Compiler technology has improved over the years. So much so that the “wisdom on the street” is that using a compiled language, such as C, is the norm for the overwhelming majority of embedded code that is placed into production systems these days. I have little doubt that most of this sentiment is true, but I suspect the “last mile” challenge for compilers is far from being solved – which prevents compiled languages from completely removing the need for developers that are expert at assembly language programming.
In this case, I think the largest last mile candidate for compilers is managing and allocating memory outside of the processor’s register space. This is a critical distinction because most processors, except the very small and slower ones, do not provide a flat memory space where every memory access possible takes a single clock cycle to complete. The register file, level 1 cache, and tightly coupled memories represent the fastest memory on most processors – and those memories represent the smallest portion of the memory subsystem. The majority of a system’s memory is implemented in slower and less expensive circuits – which when used indiscriminately, can introduce latency and delays when executing program code.

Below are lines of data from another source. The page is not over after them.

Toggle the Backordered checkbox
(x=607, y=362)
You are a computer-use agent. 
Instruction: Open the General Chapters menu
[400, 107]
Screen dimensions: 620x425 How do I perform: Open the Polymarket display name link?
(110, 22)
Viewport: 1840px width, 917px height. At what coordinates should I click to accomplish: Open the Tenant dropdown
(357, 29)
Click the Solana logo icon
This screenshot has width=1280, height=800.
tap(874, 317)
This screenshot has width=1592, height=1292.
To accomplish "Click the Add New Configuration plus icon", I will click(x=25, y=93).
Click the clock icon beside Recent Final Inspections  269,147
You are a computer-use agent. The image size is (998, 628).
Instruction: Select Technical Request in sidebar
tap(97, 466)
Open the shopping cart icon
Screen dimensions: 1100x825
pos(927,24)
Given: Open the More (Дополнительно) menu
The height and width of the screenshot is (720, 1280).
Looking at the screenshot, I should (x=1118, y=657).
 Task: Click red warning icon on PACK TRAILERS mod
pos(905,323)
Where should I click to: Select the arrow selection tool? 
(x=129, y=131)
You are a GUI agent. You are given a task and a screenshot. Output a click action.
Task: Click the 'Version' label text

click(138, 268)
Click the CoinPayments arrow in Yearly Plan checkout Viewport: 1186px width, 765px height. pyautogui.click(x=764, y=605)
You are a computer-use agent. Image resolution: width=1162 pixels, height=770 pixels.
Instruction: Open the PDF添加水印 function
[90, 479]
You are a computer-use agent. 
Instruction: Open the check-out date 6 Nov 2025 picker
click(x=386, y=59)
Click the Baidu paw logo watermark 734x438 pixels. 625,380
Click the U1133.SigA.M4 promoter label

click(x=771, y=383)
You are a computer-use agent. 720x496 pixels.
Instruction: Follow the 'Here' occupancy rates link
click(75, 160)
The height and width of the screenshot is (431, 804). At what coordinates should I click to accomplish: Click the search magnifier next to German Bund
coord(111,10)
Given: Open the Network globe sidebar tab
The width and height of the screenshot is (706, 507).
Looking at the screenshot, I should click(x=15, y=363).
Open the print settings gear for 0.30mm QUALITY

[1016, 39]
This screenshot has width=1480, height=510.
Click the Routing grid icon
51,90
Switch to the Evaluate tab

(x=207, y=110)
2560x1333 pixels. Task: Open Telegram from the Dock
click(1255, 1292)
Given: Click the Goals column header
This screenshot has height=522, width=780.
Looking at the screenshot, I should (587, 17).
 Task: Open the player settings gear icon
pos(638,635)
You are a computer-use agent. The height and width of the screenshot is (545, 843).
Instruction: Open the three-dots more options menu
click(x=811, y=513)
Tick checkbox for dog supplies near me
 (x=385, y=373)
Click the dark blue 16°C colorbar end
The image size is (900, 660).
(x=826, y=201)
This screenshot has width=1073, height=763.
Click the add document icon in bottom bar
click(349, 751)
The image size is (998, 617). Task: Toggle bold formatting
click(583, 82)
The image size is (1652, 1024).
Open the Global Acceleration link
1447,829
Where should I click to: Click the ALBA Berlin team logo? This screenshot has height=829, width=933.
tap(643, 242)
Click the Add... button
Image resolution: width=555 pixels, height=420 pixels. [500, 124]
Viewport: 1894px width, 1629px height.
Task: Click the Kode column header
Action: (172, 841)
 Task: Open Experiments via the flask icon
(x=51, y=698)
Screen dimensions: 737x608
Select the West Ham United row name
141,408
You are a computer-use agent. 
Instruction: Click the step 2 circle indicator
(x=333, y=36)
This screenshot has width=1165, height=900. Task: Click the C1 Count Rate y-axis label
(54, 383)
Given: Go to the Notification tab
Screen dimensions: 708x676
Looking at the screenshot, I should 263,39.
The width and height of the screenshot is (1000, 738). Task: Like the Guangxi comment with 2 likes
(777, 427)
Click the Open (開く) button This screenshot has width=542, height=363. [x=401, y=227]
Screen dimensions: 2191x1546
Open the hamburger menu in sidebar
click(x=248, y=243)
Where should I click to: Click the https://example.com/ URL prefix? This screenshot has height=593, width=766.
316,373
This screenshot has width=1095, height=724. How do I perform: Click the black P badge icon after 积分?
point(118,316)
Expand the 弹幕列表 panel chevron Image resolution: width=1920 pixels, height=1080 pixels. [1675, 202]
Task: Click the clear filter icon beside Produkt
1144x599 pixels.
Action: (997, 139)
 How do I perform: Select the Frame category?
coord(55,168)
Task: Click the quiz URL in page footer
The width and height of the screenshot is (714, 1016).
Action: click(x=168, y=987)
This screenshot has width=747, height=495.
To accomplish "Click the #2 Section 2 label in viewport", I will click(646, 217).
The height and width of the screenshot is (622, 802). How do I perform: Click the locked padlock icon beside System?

The largest reason for using cache in a system is to hide as much of the latency in the memory accesses as possible so as to be able to keep the processor core from stalling. If there was no time cost for accessing anywhere in memory, there would be no need to use a cache.
I have not seen any standard mechanism in compiled languages to layout and allocate an application’s storage elements into a memory hierarchy. One problem is that such a mechanism would make the code less portable – but maybe we are reaching a point in compiler technology where that type of portability should be segmented away from code portability. Program code could consist of a portable code portion and a target-specific portion that enables a developer to tell a compiler and linker how to organize the entire memory subsystem.
A possible result of this type of separation is the appearance of many more tools that actually help developers focus on the memory architecture and find the optimum way to organize it for a specific application. Additional tools might arise that would enable developers to develop application-specific policies for managing the memory subsystem in the presence of other applications.
The production alternate at this time seems to be systems that either accept the consequences of sub-optimally automated memory allocation or to impose policies that prevent loading applications onto the system that have not been run through a certification process that makes sure each program behaves to some set of memory usage rules. Think of running Flash programs on the iPhone (I think the issue of Flash on these devices is driven more by memory issues – which affect system reliability – than by dislike of another company).
Assembly language programming seems to continue to reign supreme for time sensitive portions of code that rely on using a processor’s specialized circuits in an esoteric fashion and/or rely on an intimate knowledge of how to organize the storage of data within the target’s memory architecture to extract the optimum performance from the system from a time and/or energy perspective. Is this an accurate assessment? Is assembly language programming a dying skillset? Are you still using assembly language programming in your production systems? If so, in what capacity?